• _What to do_
Below are some records; quote exactly the lines from the one that contains "Instruction: Choose 100 items per page option" through the one that contains "Uncheck 'I perform", inclusive, and no others.

*** Block opens ***

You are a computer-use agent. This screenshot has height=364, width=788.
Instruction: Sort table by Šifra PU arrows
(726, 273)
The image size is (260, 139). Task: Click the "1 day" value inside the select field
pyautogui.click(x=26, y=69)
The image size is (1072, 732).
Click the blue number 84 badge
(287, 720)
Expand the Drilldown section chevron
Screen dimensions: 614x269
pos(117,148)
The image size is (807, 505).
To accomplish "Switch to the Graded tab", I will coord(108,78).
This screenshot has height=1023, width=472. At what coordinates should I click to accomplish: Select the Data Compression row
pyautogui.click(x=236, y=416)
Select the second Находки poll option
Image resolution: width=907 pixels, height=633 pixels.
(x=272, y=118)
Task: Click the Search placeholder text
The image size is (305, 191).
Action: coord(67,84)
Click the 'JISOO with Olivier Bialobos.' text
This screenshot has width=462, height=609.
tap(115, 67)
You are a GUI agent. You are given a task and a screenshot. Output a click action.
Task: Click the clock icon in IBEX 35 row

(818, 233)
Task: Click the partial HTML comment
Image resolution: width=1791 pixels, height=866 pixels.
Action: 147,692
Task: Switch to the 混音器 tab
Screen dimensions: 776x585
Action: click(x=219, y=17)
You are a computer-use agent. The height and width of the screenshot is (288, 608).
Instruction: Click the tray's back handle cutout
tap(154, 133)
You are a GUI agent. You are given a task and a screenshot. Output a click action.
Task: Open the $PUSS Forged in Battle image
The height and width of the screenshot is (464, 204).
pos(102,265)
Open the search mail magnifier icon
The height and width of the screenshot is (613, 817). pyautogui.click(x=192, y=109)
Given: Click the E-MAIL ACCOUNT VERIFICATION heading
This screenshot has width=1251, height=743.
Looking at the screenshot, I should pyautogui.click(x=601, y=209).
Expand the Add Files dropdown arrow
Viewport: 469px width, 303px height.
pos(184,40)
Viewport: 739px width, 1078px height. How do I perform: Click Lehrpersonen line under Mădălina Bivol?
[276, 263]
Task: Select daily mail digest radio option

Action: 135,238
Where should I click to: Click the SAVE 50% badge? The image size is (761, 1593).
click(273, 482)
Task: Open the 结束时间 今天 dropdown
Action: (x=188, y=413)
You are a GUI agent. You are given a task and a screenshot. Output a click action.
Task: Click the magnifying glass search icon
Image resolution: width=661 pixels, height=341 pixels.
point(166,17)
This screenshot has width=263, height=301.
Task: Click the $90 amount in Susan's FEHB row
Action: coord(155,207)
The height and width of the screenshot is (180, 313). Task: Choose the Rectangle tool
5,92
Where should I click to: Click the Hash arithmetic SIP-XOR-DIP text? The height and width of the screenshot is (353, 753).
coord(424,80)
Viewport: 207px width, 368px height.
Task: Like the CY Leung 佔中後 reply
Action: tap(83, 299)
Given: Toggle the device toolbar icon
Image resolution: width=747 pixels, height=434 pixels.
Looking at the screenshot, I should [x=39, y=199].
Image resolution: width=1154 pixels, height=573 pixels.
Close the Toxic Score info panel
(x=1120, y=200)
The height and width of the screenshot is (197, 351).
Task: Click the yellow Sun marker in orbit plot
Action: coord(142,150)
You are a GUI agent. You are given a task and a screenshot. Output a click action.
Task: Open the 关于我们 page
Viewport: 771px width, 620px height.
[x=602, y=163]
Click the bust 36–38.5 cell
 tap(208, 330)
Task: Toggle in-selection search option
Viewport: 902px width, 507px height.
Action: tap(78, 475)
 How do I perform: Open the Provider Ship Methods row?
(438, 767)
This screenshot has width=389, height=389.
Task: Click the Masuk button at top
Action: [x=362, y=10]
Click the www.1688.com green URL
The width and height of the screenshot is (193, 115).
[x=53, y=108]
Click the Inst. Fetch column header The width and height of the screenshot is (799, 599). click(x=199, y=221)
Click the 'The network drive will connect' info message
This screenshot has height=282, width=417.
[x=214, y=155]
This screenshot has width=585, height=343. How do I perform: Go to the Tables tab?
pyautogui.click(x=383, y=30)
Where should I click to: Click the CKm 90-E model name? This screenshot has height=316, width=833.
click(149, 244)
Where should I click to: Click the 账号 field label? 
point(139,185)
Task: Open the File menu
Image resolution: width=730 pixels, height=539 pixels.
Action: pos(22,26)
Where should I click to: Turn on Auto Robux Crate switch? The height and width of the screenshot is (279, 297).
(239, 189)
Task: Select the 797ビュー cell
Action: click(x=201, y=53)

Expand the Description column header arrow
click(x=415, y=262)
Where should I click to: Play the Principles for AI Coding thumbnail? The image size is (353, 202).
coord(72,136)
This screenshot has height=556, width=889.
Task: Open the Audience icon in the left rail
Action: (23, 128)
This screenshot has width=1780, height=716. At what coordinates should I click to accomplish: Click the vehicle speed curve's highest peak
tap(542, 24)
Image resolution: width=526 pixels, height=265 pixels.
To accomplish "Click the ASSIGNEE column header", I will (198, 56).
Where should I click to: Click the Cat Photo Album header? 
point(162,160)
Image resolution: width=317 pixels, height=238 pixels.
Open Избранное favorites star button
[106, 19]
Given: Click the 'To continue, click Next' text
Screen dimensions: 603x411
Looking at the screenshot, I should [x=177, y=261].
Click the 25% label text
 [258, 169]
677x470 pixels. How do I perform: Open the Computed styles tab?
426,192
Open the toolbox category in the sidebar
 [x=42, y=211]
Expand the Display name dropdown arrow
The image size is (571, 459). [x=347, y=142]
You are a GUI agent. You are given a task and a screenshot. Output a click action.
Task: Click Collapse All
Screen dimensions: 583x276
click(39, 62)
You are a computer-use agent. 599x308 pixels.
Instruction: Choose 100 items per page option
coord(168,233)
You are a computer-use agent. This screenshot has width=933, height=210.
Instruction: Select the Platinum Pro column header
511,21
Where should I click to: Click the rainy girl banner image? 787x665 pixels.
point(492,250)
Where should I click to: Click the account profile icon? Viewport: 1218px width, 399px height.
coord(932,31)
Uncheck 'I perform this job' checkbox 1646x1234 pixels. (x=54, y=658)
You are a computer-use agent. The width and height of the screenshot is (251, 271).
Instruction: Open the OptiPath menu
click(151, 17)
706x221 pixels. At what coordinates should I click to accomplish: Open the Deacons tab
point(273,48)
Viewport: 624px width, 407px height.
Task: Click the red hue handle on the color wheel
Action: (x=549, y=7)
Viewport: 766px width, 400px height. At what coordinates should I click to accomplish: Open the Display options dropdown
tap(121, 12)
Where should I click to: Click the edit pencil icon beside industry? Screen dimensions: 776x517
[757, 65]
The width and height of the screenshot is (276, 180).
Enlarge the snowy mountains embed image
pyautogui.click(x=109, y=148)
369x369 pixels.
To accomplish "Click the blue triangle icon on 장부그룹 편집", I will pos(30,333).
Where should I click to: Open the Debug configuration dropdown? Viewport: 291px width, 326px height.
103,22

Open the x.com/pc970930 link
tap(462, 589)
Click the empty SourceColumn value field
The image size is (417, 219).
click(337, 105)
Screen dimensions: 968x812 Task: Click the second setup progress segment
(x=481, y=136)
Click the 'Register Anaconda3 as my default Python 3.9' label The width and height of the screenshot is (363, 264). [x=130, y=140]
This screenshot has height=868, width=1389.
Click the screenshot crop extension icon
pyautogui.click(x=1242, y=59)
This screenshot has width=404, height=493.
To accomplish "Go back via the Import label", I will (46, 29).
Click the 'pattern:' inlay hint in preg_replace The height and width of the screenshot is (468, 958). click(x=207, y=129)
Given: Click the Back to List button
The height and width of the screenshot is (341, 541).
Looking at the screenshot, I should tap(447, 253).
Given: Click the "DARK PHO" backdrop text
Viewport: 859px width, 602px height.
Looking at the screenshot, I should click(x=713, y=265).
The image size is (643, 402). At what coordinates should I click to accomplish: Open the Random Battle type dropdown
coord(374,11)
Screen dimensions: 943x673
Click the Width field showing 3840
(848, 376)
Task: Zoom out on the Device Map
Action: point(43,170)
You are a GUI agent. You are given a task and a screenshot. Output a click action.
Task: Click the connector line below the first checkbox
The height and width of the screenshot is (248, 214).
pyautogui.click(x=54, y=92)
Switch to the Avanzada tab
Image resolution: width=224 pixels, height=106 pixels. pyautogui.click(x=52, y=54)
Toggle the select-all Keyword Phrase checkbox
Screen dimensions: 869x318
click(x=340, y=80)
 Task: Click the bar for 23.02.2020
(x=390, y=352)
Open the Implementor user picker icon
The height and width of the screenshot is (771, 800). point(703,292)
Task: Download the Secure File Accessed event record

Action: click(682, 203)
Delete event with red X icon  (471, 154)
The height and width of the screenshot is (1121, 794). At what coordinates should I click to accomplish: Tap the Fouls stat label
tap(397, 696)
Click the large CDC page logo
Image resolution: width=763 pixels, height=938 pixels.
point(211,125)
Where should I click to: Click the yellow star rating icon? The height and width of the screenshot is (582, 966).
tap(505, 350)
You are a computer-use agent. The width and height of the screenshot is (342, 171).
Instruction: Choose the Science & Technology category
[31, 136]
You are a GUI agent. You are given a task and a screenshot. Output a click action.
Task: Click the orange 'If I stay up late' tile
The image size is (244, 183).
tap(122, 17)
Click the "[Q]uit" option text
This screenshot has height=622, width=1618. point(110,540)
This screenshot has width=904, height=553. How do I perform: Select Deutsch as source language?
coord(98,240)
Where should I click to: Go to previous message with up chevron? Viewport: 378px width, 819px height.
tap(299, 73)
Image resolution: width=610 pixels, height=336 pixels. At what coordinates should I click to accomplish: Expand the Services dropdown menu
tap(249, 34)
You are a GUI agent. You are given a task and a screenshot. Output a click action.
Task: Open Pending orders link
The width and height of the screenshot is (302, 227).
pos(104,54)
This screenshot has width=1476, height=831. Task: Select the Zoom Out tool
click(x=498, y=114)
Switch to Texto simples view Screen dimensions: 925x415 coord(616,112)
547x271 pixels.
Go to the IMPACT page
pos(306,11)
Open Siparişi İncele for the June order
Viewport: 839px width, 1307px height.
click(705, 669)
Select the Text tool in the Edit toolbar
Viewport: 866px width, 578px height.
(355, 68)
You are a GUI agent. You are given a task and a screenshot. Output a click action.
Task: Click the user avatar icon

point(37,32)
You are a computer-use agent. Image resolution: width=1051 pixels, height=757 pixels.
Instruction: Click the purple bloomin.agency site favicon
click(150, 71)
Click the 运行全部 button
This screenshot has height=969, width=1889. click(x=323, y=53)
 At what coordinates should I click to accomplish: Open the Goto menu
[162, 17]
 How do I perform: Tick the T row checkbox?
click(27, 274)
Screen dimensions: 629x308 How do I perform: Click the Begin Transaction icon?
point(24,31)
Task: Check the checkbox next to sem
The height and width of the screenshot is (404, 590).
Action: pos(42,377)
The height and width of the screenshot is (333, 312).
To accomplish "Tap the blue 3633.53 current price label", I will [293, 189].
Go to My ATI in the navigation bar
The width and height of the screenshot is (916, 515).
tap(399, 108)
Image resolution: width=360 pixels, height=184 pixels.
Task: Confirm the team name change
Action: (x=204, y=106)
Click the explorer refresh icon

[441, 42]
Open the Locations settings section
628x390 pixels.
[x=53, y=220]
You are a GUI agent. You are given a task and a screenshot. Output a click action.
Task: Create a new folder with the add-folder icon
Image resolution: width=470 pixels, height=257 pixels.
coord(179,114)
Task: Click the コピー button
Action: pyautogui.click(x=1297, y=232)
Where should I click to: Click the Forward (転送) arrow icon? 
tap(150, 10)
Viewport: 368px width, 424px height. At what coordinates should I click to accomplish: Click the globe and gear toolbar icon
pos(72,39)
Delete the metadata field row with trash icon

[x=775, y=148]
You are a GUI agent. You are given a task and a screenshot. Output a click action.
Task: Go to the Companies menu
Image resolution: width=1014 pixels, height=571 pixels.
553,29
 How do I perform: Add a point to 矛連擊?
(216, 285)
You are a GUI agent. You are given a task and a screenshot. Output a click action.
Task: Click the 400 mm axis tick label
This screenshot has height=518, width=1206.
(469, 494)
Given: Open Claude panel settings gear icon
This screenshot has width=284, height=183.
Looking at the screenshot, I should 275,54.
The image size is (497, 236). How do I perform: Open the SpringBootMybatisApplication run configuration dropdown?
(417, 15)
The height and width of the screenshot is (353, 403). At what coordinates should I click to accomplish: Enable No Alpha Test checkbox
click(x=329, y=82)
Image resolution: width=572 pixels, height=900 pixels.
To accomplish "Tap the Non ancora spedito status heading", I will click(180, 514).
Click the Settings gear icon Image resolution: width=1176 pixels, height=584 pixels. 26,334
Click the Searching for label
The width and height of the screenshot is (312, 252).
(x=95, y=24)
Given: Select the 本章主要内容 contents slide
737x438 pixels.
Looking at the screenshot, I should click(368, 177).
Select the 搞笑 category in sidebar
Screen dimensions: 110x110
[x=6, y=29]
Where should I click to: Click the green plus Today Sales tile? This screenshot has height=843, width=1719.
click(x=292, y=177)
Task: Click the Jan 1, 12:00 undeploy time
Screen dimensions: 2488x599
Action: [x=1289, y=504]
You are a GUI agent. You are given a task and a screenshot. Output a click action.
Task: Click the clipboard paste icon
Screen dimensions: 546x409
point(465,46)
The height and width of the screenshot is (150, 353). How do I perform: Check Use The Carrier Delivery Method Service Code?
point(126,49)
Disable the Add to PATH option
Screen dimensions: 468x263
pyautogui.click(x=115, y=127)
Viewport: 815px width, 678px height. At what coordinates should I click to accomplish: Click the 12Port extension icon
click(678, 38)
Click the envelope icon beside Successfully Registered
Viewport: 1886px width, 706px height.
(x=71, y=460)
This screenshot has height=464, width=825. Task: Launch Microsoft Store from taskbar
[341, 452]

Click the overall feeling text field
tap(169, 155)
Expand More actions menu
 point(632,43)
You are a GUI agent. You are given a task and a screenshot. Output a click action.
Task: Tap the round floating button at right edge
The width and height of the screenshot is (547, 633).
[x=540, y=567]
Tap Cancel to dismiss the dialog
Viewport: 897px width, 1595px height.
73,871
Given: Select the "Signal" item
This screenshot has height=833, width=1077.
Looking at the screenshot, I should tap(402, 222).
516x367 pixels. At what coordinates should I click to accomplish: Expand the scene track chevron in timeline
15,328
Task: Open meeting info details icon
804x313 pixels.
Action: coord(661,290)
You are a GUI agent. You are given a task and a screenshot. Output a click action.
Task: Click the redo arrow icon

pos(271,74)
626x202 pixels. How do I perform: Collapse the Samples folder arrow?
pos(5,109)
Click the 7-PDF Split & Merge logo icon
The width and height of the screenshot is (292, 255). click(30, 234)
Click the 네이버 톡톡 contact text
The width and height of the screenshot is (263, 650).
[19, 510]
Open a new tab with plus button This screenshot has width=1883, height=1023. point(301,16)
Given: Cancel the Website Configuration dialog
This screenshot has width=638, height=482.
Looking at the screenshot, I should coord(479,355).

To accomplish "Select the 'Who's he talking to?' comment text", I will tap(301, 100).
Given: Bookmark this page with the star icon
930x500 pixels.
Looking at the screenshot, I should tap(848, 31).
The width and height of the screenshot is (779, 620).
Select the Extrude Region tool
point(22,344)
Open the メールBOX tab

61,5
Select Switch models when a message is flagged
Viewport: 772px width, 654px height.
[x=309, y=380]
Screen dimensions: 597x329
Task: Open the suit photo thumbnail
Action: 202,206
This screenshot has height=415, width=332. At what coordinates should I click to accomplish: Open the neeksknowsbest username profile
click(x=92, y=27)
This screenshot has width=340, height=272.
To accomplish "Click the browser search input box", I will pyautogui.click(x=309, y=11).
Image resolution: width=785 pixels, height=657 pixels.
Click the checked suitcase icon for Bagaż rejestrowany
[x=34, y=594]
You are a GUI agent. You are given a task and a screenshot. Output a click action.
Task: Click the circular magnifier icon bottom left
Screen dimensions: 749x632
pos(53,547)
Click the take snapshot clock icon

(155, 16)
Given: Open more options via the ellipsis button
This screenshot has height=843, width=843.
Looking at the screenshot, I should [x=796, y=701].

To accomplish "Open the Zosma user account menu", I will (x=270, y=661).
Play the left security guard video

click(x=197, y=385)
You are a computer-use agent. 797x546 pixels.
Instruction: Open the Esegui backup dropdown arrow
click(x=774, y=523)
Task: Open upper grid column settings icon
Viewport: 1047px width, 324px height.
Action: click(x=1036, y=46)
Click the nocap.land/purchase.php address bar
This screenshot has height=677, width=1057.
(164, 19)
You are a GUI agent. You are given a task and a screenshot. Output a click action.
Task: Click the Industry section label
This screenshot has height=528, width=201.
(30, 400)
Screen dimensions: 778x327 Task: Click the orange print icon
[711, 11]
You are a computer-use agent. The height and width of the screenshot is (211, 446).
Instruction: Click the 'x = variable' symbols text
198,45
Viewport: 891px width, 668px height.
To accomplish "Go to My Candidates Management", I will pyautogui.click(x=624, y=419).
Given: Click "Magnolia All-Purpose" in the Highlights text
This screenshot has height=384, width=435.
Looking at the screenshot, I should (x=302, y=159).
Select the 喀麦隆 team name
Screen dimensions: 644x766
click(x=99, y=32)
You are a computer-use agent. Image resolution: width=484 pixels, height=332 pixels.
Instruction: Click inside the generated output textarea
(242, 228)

*** Block closes ***

• _Response for this exercise_
Instruction: Choose 100 items per page option
coord(168,233)
You are a computer-use agent. This screenshot has width=933, height=210.
Instruction: Select the Platinum Pro column header
511,21
Where should I click to: Click the rainy girl banner image? 787x665 pixels.
point(492,250)
Where should I click to: Click the account profile icon? Viewport: 1218px width, 399px height.
coord(932,31)
Uncheck 'I perform this job' checkbox 1646x1234 pixels. (x=54, y=658)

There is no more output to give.